The musical brainchild of vocalist and multi-instrumentalist Darius Davila, musical trio Haunt Me fuses post-punk, darkwave, indie and alternative into a sonic tapestry that transforms into a funeral shroud. This Sadness Never Ends is a plunge into the dark waters of agonizing melancholia.

Little is known about this Austin-based band, but the mystery lends itself well to its overall brooding sound. Davila’s croon is a soothing balm to the minor chords that accompany his bleak lyrics. The famous Rene Magritte image of The Lovers – two enshrouded people kissing – was rooted in trauma the teenage Magritte suffered as he witnessed his mother’s body recovered from the Sambre River, entangled in the cloth of her dress. This became a recurring motif in his work, a testament to lost life, lost love, and the fragility of the psyche. This haunting painting, in turn, sets the scene for Haunt Me’s album about loss, obsession, isolation, and mortality.

Opening strong with “Dying In Your Arms”, the lyrics take a typical love song into dark territory by comparing it with the death of the soul. “Our Ghosts” hop across the veil, describing the absence of love as a phantasmic torture; a pleading for return. This motif is repeated with “Nothing Lasts” and “Clementine; Dancing In The Dark” addresses toxicity in relationships leading to misery; Into The Black is the realization of and coming to terms with the prospect of isolation in grief; “Destroy Me” continues this rumination; the titular song dives deeper into grief and regrets; and the closing track is a primal howl of “why?”
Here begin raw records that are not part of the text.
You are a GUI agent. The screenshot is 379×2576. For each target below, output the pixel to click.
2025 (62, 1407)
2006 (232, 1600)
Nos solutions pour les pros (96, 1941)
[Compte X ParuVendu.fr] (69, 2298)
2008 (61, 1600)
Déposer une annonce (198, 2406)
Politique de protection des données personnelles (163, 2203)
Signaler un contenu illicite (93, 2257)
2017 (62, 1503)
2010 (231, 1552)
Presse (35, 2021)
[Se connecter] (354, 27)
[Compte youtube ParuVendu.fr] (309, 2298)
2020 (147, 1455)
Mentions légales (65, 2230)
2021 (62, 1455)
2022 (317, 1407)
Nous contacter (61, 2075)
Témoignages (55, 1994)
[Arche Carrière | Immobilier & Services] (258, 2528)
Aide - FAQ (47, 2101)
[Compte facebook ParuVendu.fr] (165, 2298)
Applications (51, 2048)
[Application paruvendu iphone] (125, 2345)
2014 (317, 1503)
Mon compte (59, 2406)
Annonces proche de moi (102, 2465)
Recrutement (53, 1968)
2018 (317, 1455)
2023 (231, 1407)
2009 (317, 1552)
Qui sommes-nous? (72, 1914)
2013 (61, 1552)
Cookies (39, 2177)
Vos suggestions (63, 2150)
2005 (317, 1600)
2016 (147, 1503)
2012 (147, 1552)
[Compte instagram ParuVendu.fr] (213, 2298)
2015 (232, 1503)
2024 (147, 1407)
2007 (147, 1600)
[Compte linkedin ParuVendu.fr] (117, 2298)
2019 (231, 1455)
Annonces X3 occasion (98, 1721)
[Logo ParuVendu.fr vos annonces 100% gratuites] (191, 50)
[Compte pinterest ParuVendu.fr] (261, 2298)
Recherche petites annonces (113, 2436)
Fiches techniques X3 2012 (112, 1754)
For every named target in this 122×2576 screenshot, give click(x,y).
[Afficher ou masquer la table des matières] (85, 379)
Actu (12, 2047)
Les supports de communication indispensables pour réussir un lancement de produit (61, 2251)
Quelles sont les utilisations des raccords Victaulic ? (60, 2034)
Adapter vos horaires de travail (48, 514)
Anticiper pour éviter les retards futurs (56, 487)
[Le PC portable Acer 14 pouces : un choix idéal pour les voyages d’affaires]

This is the music you put on when you’re going through it and need someone to pour you some tea and sympathy; it is not an album for new love or even satisfactory love – it is a powerful exorcism of absolute despair, beautifully performed.  There are elements of Joy Division and The Cure in the sound, and the lo-fi atmosphere brings to mind Dirty Beaches, but the poetic, narrative songwriting has much more in common with the pathos of Nick Cave and the Pogues’ Shane MacGowan.